== EXTRACT PROVIDED
One important component of a computing system is the file system. Files are data stored in a predetermined structure. The file system organizes data into files and manages the location, storage, and access of the files. Enterprise class and other distributed computing systems often include a distributed file system. A distributed file system is a file system in which files are shared and distributed across computing resources. Such file systems are also called cluster file systems.
For a detailed description of various examples of the invention, reference will now be made to the accompanying drawings in which:
Certain terms are used throughout the following description and claims to refer to particular system components. As one skilled in the art will appreciate, computer companies may refer to a component by different names. This document does not intend to distinguish between components that differ in name but not function. In the following discussion and in the claims, the terms “including” and “comprising” are used in an open-ended fashion, and thus should be interpreted to mean “including, but not limited to . . . .” Also, the term “couple” or “couples” is intended to mean either an indirect, direct, optical or wireless electrical connection. Thus, if a first device couples to a second device, that connection may be through a direct electrical connection, through an indirect electrical connection via other devices and connections, through an optical electrical connection, or through a wireless electrical connection. The recitation “based on” is intended to mean “based at least in part on.” Therefore, if X is based on Y, X may be based on Y and any number of additional factors.
====
== RECORDS SHOWN
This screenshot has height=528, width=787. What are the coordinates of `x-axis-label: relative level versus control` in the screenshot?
====
== RECORDS SHOWN
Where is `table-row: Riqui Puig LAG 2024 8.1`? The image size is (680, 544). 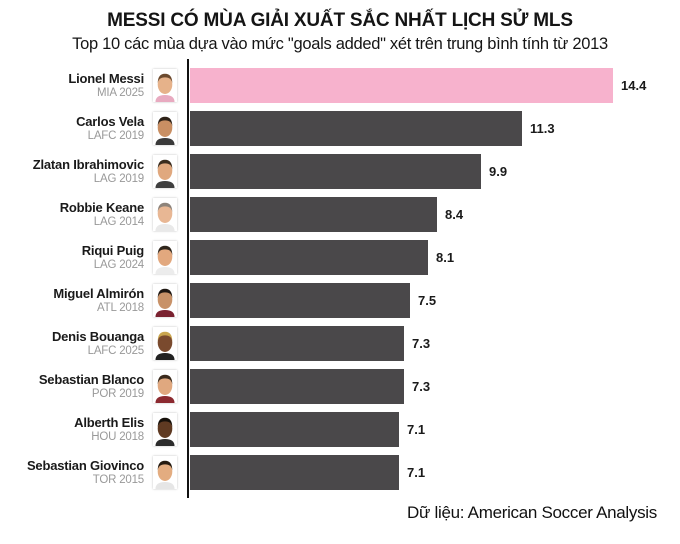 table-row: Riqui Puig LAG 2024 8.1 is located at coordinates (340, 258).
====
_TASK REQUIREMENTS_.
A – Answer these questions using the passage on distributed file systems:
(i) What other name does it give for distributed file systems?
(ii) How are the terms "including" and "comprising" to be interpreted?
(iii) What is the recitation "based on" intended to mean?
B – Resume the passage on distributed file systems, continuing it after its final sentence.

_RESULTS_.
A –
(i) Cluster file systems.
(ii) They are to be interpreted to mean "including, but not limited to . . . ."
(iii) It is intended to mean "based at least in part on."

B –
The following discussion is directed to various implementations of an efficient deduplicating cluster file system. The principles disclosed have broad application, and the discussion of any implementation is meant only to illustrate that implementation, and not intended to intimate that the scope of the disclosure, including the claims, is limited to that implementation.
In a cluster file system, a plurality of computing devices may be dedicated to file storage. Such computing devices are herein termed “storage nodes.” Files stored in the cluster file system may be scattered across the storage nodes. Multiple copies of a file may be stored in the cluster file system. For example, use of a data file by multiple applications or users may result in storage of multiple copies of the file. Storage of multiple copies of a file across the cluster file system needlessly wastes storage resources. Furthermore, because semiconductor storage devices such as FLASH memory employed by the storage nodes have limited endurance, needlessly writing multiple copies of a file shortens the working life of the storage nodes.
The deduplicating cluster file system disclosed herein improves file system storage efficiency by ensuring that multiple copies of an identical file are not stored anywhere in the file system. That is, in some implementations, only a single copy of a particular file exists in the cluster file system. By ensuring that multiple copies of a file are not written to storage, the deduplicating cluster file system disclosed herein also reduces the wear on semiconductor storage devices, thereby increasing the useful life of the storage nodes. Various implementations of the deduplicating cluster file system provide balanced utilization of storage resources by randomizing file storage location across the storage nodes of the cluster file system. As used herein, the term “deduplicating” and the like refer to the elimination of multiple instances of a file, and the term “file” refers to a file or a portion thereof, such as a block of file content.
The nodes 102, 116, 128 may be implemented using any type of computing device capable of performing the functions disclosed herein. For example, the nodes 120, 116, 128 may be implemented using personal computers, server computers, or other suitable computing devices.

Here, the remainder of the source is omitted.